**Aim of the exercise**
Every line of the data must be set down exactly as shown.

===== Excerpted data =====

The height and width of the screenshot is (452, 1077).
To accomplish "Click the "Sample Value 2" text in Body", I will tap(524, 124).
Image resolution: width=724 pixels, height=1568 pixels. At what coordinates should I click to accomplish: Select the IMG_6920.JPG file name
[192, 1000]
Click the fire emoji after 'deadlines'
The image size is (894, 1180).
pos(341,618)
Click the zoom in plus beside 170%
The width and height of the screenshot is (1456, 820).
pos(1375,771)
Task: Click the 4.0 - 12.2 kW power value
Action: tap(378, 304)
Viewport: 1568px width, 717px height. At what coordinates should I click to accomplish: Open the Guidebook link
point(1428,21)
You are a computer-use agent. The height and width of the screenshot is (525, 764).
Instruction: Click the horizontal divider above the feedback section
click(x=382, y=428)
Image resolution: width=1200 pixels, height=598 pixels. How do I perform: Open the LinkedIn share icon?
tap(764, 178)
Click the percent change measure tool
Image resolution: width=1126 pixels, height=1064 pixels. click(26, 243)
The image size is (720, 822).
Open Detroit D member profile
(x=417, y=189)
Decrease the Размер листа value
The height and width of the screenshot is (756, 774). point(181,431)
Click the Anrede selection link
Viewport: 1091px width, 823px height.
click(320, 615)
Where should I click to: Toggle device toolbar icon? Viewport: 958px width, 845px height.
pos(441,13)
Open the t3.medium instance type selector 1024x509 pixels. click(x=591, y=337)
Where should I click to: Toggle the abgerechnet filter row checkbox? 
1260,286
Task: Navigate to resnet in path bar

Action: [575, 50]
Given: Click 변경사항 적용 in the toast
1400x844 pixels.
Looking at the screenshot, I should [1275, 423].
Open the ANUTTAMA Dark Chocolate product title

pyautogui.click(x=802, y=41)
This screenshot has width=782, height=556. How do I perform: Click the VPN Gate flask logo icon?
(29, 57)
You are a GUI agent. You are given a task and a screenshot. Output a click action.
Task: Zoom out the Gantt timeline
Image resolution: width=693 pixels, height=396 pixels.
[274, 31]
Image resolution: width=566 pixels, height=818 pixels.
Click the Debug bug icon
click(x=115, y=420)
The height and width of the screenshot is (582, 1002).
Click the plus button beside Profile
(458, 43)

=====

**Solution to this problem**
The height and width of the screenshot is (452, 1077).
To accomplish "Click the "Sample Value 2" text in Body", I will tap(524, 124).
Image resolution: width=724 pixels, height=1568 pixels. At what coordinates should I click to accomplish: Select the IMG_6920.JPG file name
[192, 1000]
Click the fire emoji after 'deadlines'
The image size is (894, 1180).
pos(341,618)
Click the zoom in plus beside 170%
The width and height of the screenshot is (1456, 820).
pos(1375,771)
Task: Click the 4.0 - 12.2 kW power value
Action: tap(378, 304)
Viewport: 1568px width, 717px height. At what coordinates should I click to accomplish: Open the Guidebook link
point(1428,21)
You are a computer-use agent. The height and width of the screenshot is (525, 764).
Instruction: Click the horizontal divider above the feedback section
click(x=382, y=428)
Image resolution: width=1200 pixels, height=598 pixels. How do I perform: Open the LinkedIn share icon?
tap(764, 178)
Click the percent change measure tool
Image resolution: width=1126 pixels, height=1064 pixels. click(26, 243)
The image size is (720, 822).
Open Detroit D member profile
(x=417, y=189)
Decrease the Размер листа value
The height and width of the screenshot is (756, 774). point(181,431)
Click the Anrede selection link
Viewport: 1091px width, 823px height.
click(320, 615)
Where should I click to: Toggle device toolbar icon? Viewport: 958px width, 845px height.
pos(441,13)
Open the t3.medium instance type selector 1024x509 pixels. click(x=591, y=337)
Where should I click to: Toggle the abgerechnet filter row checkbox? 
1260,286
Task: Navigate to resnet in path bar

Action: [575, 50]
Given: Click 변경사항 적용 in the toast
1400x844 pixels.
Looking at the screenshot, I should [1275, 423].
Open the ANUTTAMA Dark Chocolate product title

pyautogui.click(x=802, y=41)
This screenshot has width=782, height=556. How do I perform: Click the VPN Gate flask logo icon?
(29, 57)
You are a GUI agent. You are given a task and a screenshot. Output a click action.
Task: Zoom out the Gantt timeline
Image resolution: width=693 pixels, height=396 pixels.
[274, 31]
Image resolution: width=566 pixels, height=818 pixels.
Click the Debug bug icon
click(x=115, y=420)
The height and width of the screenshot is (582, 1002).
Click the plus button beside Profile
(458, 43)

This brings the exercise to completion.